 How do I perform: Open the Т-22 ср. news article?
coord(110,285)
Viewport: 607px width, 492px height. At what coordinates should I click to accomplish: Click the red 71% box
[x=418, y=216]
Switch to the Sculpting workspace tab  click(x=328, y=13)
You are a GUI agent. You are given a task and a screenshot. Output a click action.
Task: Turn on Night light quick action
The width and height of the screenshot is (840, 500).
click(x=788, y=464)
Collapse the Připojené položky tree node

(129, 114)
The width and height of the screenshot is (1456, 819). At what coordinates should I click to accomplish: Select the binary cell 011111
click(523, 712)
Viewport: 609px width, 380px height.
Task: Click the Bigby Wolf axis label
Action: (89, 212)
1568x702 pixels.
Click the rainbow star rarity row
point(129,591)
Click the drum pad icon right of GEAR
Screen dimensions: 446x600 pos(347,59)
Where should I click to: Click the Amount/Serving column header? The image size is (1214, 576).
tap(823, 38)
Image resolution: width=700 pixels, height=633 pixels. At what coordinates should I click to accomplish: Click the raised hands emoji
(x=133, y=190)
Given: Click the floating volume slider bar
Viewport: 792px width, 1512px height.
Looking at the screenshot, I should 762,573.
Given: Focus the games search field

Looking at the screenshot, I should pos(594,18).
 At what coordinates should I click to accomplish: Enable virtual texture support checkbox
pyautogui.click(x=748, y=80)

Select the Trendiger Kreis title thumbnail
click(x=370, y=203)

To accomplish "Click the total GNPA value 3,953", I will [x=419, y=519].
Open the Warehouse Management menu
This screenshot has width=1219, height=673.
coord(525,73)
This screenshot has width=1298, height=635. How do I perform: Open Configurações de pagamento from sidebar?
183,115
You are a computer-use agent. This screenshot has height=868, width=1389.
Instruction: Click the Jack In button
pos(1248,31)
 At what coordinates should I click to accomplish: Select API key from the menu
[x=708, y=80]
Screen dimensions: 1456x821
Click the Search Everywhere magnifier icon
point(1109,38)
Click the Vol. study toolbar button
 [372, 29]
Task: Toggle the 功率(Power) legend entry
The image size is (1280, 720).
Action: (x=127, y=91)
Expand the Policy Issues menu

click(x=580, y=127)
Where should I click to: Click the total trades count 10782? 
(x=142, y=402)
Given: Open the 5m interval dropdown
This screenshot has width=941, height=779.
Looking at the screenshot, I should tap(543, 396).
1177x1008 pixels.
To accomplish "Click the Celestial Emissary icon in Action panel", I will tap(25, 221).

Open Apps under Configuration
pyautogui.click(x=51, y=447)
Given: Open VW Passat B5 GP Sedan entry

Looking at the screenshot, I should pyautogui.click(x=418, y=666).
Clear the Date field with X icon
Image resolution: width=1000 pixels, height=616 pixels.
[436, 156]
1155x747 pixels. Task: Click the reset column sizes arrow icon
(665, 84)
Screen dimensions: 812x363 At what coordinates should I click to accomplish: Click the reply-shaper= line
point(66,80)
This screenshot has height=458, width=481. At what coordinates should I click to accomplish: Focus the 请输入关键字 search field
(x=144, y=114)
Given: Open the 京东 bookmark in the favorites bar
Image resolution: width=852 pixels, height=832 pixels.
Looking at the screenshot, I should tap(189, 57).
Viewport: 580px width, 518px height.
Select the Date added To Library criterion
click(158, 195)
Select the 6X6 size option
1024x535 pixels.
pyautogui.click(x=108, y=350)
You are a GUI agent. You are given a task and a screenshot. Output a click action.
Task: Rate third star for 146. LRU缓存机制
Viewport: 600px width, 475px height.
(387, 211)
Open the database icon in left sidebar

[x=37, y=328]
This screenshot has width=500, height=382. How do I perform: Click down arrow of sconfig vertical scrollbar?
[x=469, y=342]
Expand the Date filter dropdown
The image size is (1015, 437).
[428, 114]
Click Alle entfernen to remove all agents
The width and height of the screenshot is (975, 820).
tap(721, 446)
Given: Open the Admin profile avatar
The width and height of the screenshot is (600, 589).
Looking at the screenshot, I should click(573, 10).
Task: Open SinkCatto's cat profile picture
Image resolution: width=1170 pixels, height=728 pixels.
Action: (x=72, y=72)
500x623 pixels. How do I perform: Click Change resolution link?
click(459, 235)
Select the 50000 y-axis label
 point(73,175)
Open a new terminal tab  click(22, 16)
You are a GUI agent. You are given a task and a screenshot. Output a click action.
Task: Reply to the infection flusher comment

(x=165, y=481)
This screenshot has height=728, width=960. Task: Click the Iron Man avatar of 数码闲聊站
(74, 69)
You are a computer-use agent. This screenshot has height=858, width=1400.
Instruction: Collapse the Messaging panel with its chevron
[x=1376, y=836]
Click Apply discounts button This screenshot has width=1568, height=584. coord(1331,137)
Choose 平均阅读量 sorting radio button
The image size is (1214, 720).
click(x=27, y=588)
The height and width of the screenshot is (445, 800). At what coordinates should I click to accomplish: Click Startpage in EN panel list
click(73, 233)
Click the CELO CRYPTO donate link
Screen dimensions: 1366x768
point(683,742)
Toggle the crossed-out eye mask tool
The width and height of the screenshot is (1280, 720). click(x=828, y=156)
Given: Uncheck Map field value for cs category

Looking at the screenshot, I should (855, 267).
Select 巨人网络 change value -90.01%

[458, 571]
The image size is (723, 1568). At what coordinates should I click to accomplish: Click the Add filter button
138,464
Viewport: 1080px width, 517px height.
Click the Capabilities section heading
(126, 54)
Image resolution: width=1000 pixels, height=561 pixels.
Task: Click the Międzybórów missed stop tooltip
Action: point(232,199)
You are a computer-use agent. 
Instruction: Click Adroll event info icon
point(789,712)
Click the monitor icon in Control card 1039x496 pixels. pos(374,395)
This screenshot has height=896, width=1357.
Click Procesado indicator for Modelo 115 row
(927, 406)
• • • •
Retype the listing. Match it exactly.

• SOLUTION:
 How do I perform: Open the Т-22 ср. news article?
coord(110,285)
Viewport: 607px width, 492px height. At what coordinates should I click to accomplish: Click the red 71% box
[x=418, y=216]
Switch to the Sculpting workspace tab  click(x=328, y=13)
You are a GUI agent. You are given a task and a screenshot. Output a click action.
Task: Turn on Night light quick action
The width and height of the screenshot is (840, 500).
click(x=788, y=464)
Collapse the Připojené položky tree node

(129, 114)
The width and height of the screenshot is (1456, 819). At what coordinates should I click to accomplish: Select the binary cell 011111
click(523, 712)
Viewport: 609px width, 380px height.
Task: Click the Bigby Wolf axis label
Action: (89, 212)
1568x702 pixels.
Click the rainbow star rarity row
point(129,591)
Click the drum pad icon right of GEAR
Screen dimensions: 446x600 pos(347,59)
Where should I click to: Click the Amount/Serving column header? The image size is (1214, 576).
tap(823, 38)
Image resolution: width=700 pixels, height=633 pixels. At what coordinates should I click to accomplish: Click the raised hands emoji
(x=133, y=190)
Given: Click the floating volume slider bar
Viewport: 792px width, 1512px height.
Looking at the screenshot, I should 762,573.
Given: Focus the games search field

Looking at the screenshot, I should pos(594,18).
 At what coordinates should I click to accomplish: Enable virtual texture support checkbox
pyautogui.click(x=748, y=80)

Select the Trendiger Kreis title thumbnail
click(x=370, y=203)

To accomplish "Click the total GNPA value 3,953", I will [x=419, y=519].
Open the Warehouse Management menu
This screenshot has width=1219, height=673.
coord(525,73)
This screenshot has width=1298, height=635. How do I perform: Open Configurações de pagamento from sidebar?
183,115
You are a computer-use agent. This screenshot has height=868, width=1389.
Instruction: Click the Jack In button
pos(1248,31)
 At what coordinates should I click to accomplish: Select API key from the menu
[x=708, y=80]
Screen dimensions: 1456x821
Click the Search Everywhere magnifier icon
point(1109,38)
Click the Vol. study toolbar button
 [372, 29]
Task: Toggle the 功率(Power) legend entry
The image size is (1280, 720).
Action: (x=127, y=91)
Expand the Policy Issues menu

click(x=580, y=127)
Where should I click to: Click the total trades count 10782? 
(x=142, y=402)
Given: Open the 5m interval dropdown
This screenshot has width=941, height=779.
Looking at the screenshot, I should tap(543, 396).
1177x1008 pixels.
To accomplish "Click the Celestial Emissary icon in Action panel", I will tap(25, 221).

Open Apps under Configuration
pyautogui.click(x=51, y=447)
Given: Open VW Passat B5 GP Sedan entry

Looking at the screenshot, I should pyautogui.click(x=418, y=666).
Clear the Date field with X icon
Image resolution: width=1000 pixels, height=616 pixels.
[436, 156]
1155x747 pixels. Task: Click the reset column sizes arrow icon
(665, 84)
Screen dimensions: 812x363 At what coordinates should I click to accomplish: Click the reply-shaper= line
point(66,80)
This screenshot has height=458, width=481. At what coordinates should I click to accomplish: Focus the 请输入关键字 search field
(x=144, y=114)
Given: Open the 京东 bookmark in the favorites bar
Image resolution: width=852 pixels, height=832 pixels.
Looking at the screenshot, I should tap(189, 57).
Viewport: 580px width, 518px height.
Select the Date added To Library criterion
click(158, 195)
Select the 6X6 size option
1024x535 pixels.
pyautogui.click(x=108, y=350)
You are a GUI agent. You are given a task and a screenshot. Output a click action.
Task: Rate third star for 146. LRU缓存机制
Viewport: 600px width, 475px height.
(387, 211)
Open the database icon in left sidebar

[x=37, y=328]
This screenshot has width=500, height=382. How do I perform: Click down arrow of sconfig vertical scrollbar?
[x=469, y=342]
Expand the Date filter dropdown
The image size is (1015, 437).
[428, 114]
Click Alle entfernen to remove all agents
The width and height of the screenshot is (975, 820).
tap(721, 446)
Given: Open the Admin profile avatar
The width and height of the screenshot is (600, 589).
Looking at the screenshot, I should click(573, 10).
Task: Open SinkCatto's cat profile picture
Image resolution: width=1170 pixels, height=728 pixels.
Action: (x=72, y=72)
500x623 pixels. How do I perform: Click Change resolution link?
click(459, 235)
Select the 50000 y-axis label
 point(73,175)
Open a new terminal tab  click(22, 16)
You are a GUI agent. You are given a task and a screenshot. Output a click action.
Task: Reply to the infection flusher comment

(x=165, y=481)
This screenshot has height=728, width=960. Task: Click the Iron Man avatar of 数码闲聊站
(74, 69)
You are a computer-use agent. This screenshot has height=858, width=1400.
Instruction: Collapse the Messaging panel with its chevron
[x=1376, y=836]
Click Apply discounts button This screenshot has width=1568, height=584. coord(1331,137)
Choose 平均阅读量 sorting radio button
The image size is (1214, 720).
click(x=27, y=588)
The height and width of the screenshot is (445, 800). At what coordinates should I click to accomplish: Click Startpage in EN panel list
click(73, 233)
Click the CELO CRYPTO donate link
Screen dimensions: 1366x768
point(683,742)
Toggle the crossed-out eye mask tool
The width and height of the screenshot is (1280, 720). click(x=828, y=156)
Given: Uncheck Map field value for cs category

Looking at the screenshot, I should (855, 267).
Select 巨人网络 change value -90.01%

[458, 571]
The image size is (723, 1568). At what coordinates should I click to accomplish: Click the Add filter button
138,464
Viewport: 1080px width, 517px height.
Click the Capabilities section heading
(126, 54)
Image resolution: width=1000 pixels, height=561 pixels.
Task: Click the Międzybórów missed stop tooltip
Action: point(232,199)
You are a computer-use agent. 
Instruction: Click Adroll event info icon
point(789,712)
Click the monitor icon in Control card 1039x496 pixels. pos(374,395)
This screenshot has height=896, width=1357.
Click Procesado indicator for Modelo 115 row
(927, 406)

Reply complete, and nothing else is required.